Twitter can be a great way to stay up-to-date…just don’t believe everything you read
By Katrina Caruso
A study of how news flows on Twitter seems to support the old adage: “A lie gets halfway around the world while truth is pulling its boots on.” (The line has been attributed to both Mark Twain and Winston Churchill, but like a lot of things on social media, the attribution is wrong: it was around long before either man lived and its origin is unknown).
Researchers at Massachusetts Institute of Technology (MIT) have found that false news is at least 6 times more likely to circulate on Twitter than truthful news; it circulates faster and often has a broader reach. And while there’s been a lot of discussion lately about Russian bots (automated programs that can, among other things, re-tweet given messages) spreading lies, the study found that it’s humans who are largely to blame for most of the re-tweeting.
The MIT researchers looked at some 126,000 stories tweeted between 2006 and 2017 by roughly 3 million people more than 4.5 million times. Defining false news as inaccurate information presented as true and opinion being offered as fact, they discovered that such stories were about 70% more likely than accurate stories to be reshared on Twitter. While accurate content typically reached 1,000 people—if that many—conspiracy theories, outright lies, rumours, photoshopped images, and misleading information often reached as many as 100,000 people easily.

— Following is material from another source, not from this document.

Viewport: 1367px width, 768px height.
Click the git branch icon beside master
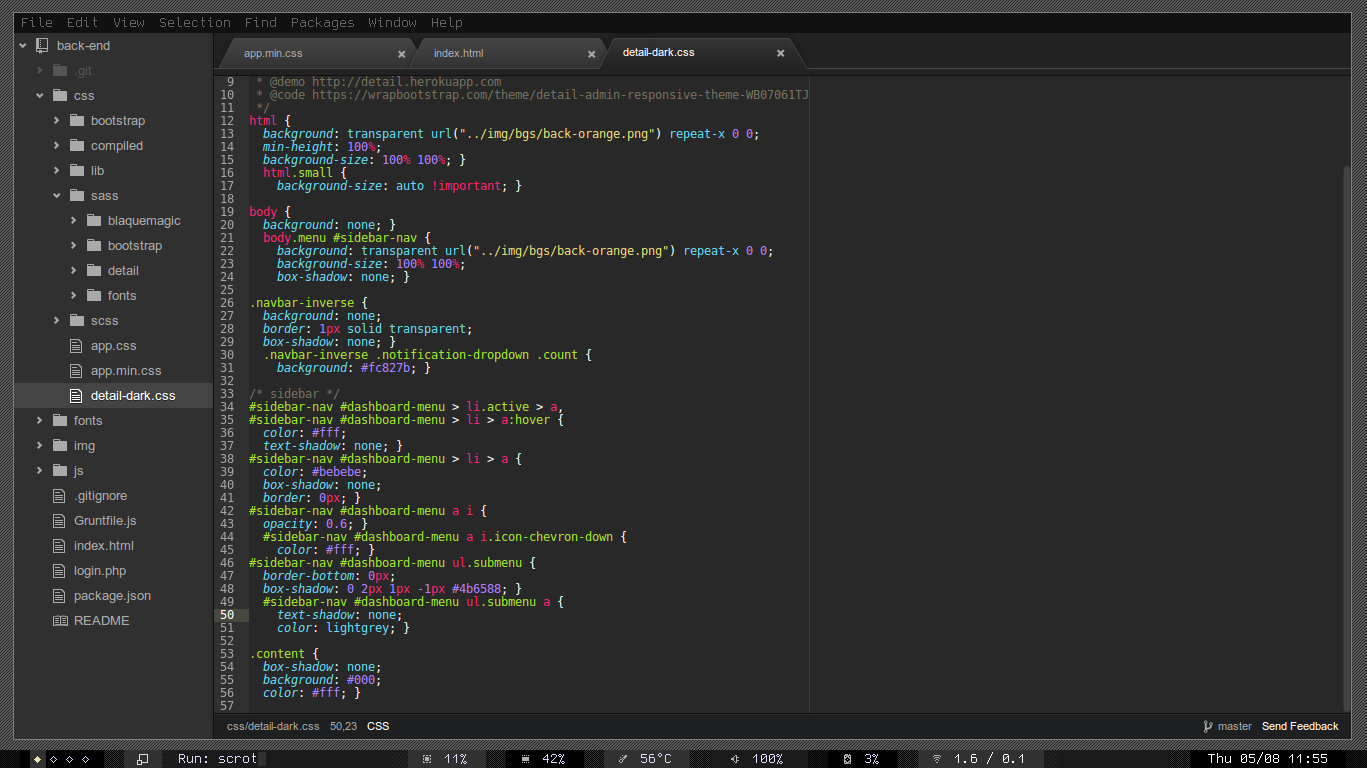tap(1209, 726)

Political stories got the most attention and spread three times faster than those on financial information, natural disasters, and even terrorism.
The findings were published in the journal Science.

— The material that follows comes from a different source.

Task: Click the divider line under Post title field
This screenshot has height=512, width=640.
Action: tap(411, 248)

What’s behind the results? The researchers suggested that false news stories “inspired fear, disgust, and surprise” and therefore get more of a reaction than the truth. People get swept away by shocking headlines and forget to think critically or to consider the source when they’re reading a story or looking at a photograph. The world of social media advertising likes best those stories that attract the most attention, and as one of the study’s co-authors was quoted as saying in a Scientific American article, “It’s easier to be novel and surprising when you’re not bound by reality.”